Joe Hellerstein, from Berkeley, did an fascinating talk at the ‘High Performance Transaction Systems Workshop’ (HTPS) way back in 2001 entitled “We Lose”. It’s a retrospective on the state of the database field just after the dot-com bubble focussing particularly on their lack of uptake with the young internet companies of that time. He observes  (and I’m paraphrasing) that the grassroots use file systems, not databases. That the ‘cool new internet space’ is lost and they (the database industry) are forced to remain in the doldrums of the Enterprise Space as databases are black boxes that require a lot of coaxing to get maximum performance. Yet databases do some very cool stuff: Statistically based optimisers, compression, distributed queries etc. These are some of the most interesting problems in Computer Science. Yet in his words ‘Only the standard enterprise folks will come to us, tail-between-legs’.

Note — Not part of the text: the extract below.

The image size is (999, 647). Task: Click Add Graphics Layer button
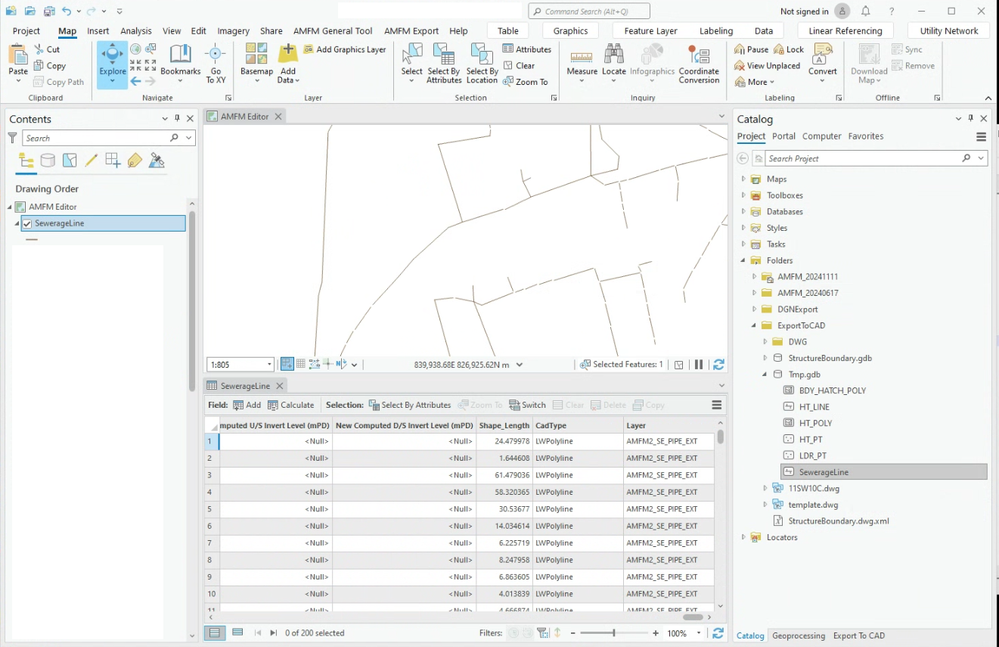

The reality is that, even in the enterprise space, there is a ‘love and hate’ relationship with database technologies. The success of distributed caches (long before the whole NoSQL thing took off) are good evidence of this. People loved using caching as it decoupled them from the limitations of traditional relational solutions. There is no impedance mismatch; what you put in is what you got out. They ‘talk our language’ so to speak. They also free us from the database’s most fundamental (albeit laudable) attribute: its default to constraint. These differences hold true for NoSQL too.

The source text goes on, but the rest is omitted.